Sabu thought he was different. "I come from the streets. I'm not scared of jail," he boasted to me.
According to court papers, Mongsegur hacked out of a Lower East Side public housing development called the Jacob Riis Houses—the same development his parents had reportedly been kicked out of in 1997, after they were caught selling heroin. He loved cars and apparently had a YouTube account—LeSTerrorist—dedicated to street racing videos. The federal indictment against him alleges he hacked an auto parts company and sent himself four engines worth over $3,000.
Sabu took as much pride in his street cred as he did his long history of hacking: "I come from efnet 10 years ago doing operations in China," he boasted. "Doing Hackweiser," a legendary hacking group from the late 90s and early 2000s. It's unclear how prolific Monsegur really was, but the net is littered with traces of a hacker named "Sabu" who defaced websites in protest of U.S. bombing exercises in Puerto Rico back in the early 2000s.
But Sabu saved the most ire for informants, without which he claimed the FBI "wouldn't have shit."

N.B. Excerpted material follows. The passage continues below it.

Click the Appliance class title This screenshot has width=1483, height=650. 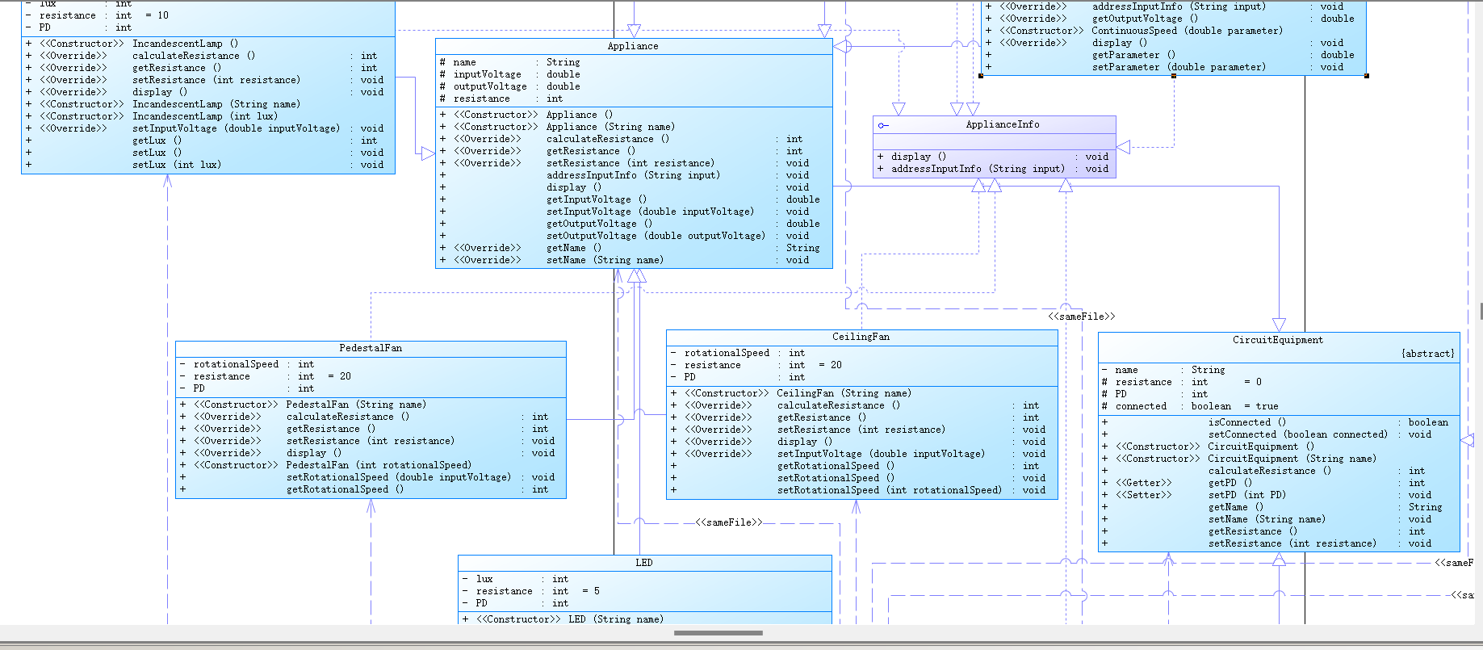[633, 46]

"That little faggot is from Tennessee," he said last September, about one rival hacker he accused of snitching. "Out there straight up getting immunity for snitching niggas out." This seems now to have been an attempt at muddying the waters, given reports that the Feds used Sabu to spread disinformation to journalists.

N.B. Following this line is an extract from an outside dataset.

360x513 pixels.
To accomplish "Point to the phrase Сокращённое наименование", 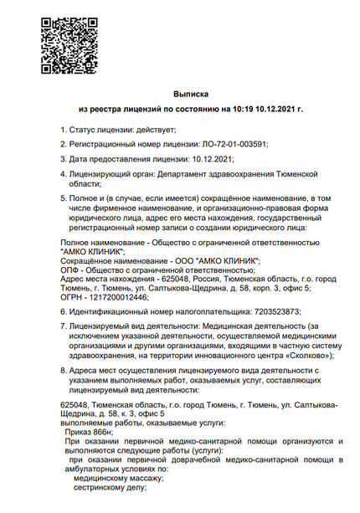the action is [x=89, y=260].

In our phone chat, Sabu also hinted at outlandish hacks he and his crew had carried out and were waiting to unleash on the world. "You know how much power I have in my hands?" he asked at one point. "I don't mean to sound like an egomaniac. We have fucking control of SCADA systems. We have control of entire ISPs. We have banks, my nigga."
At the time, I wrote this off as the empty boasting typical of the hacker underground. But Monsegur's FBI handlers couldn't have been too disappointed if, after a tip from their best asset, an article had appeared soon after, pumping up the threat of the very hackers they were quickly closing in on.